What needs to be done =>
In your copy of the data, omit the pictures and keep all else exactly as given.

Stored entries:
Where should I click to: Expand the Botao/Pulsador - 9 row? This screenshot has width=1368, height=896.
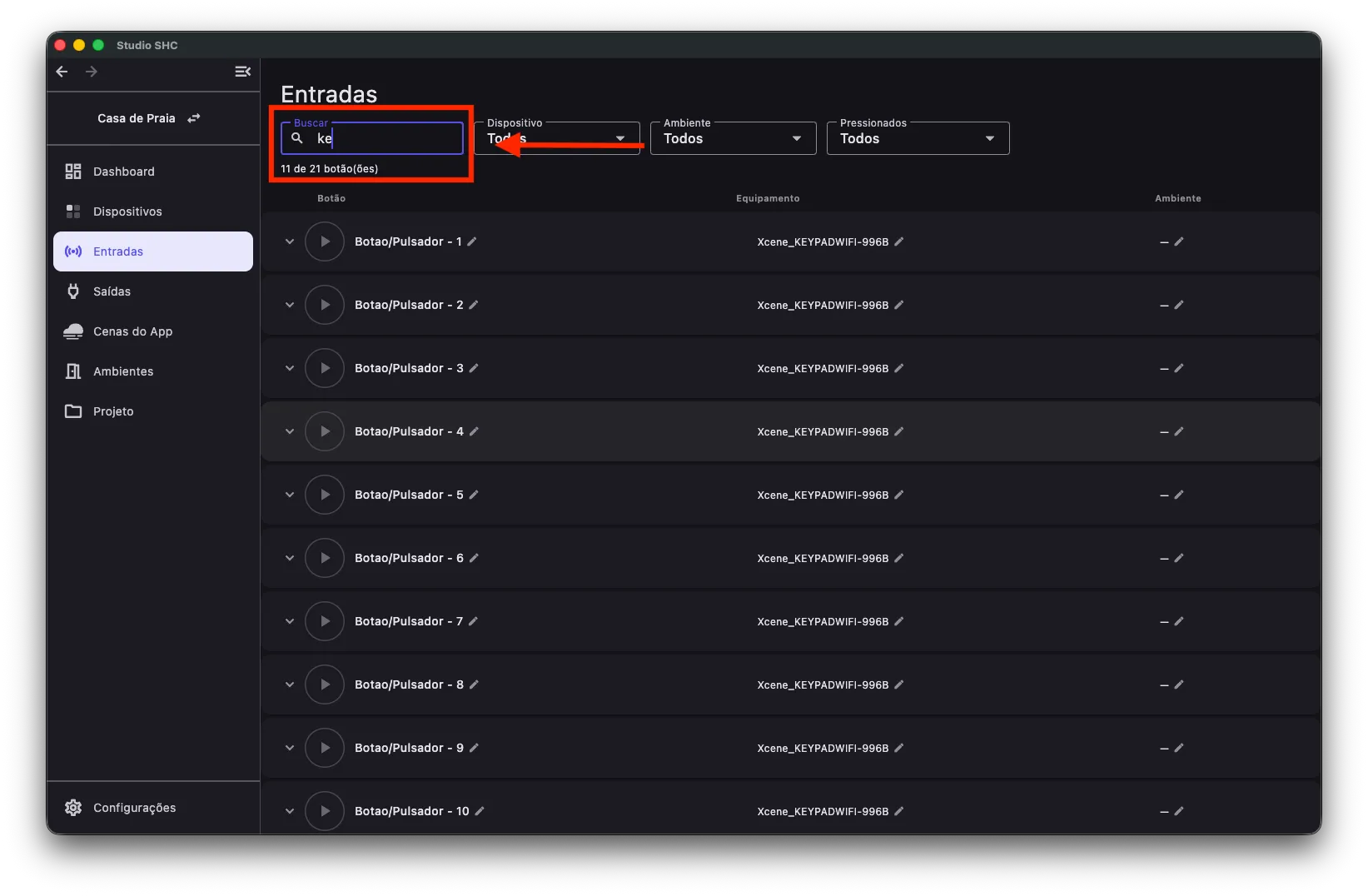tap(290, 748)
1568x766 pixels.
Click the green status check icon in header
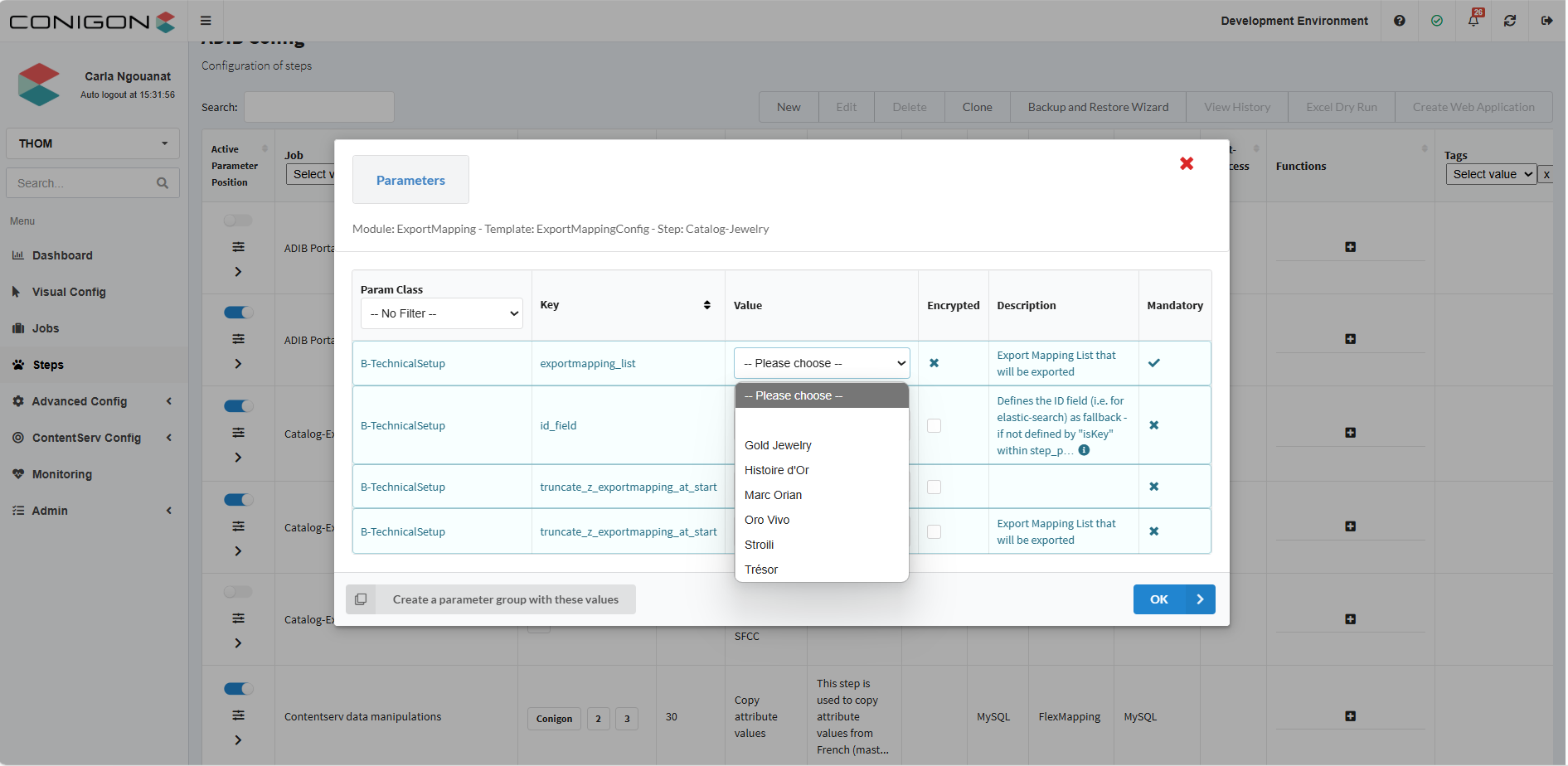pyautogui.click(x=1436, y=21)
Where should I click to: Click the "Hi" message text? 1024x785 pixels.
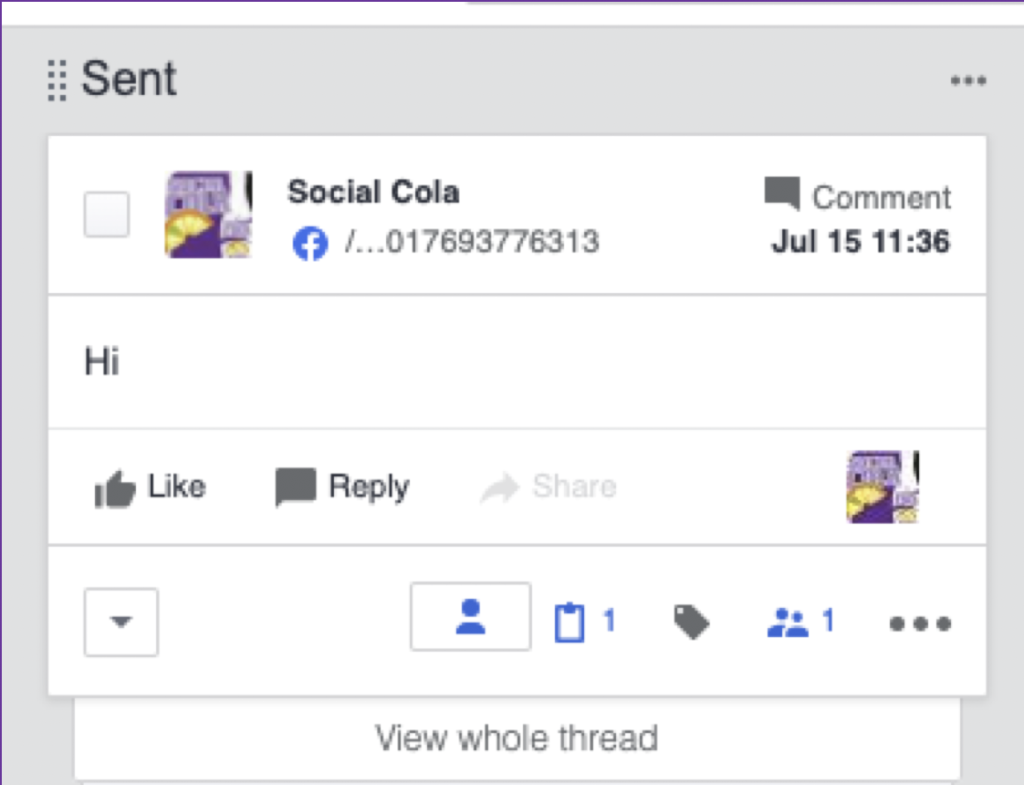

Problem solution =>
Where should I click to: Expand the Botao/Pulsador - 9 row? This screenshot has width=1368, height=896.
tap(290, 748)
1568x766 pixels.
Click the green status check icon in header
pyautogui.click(x=1436, y=21)
Where should I click to: Click the "Hi" message text? 1024x785 pixels.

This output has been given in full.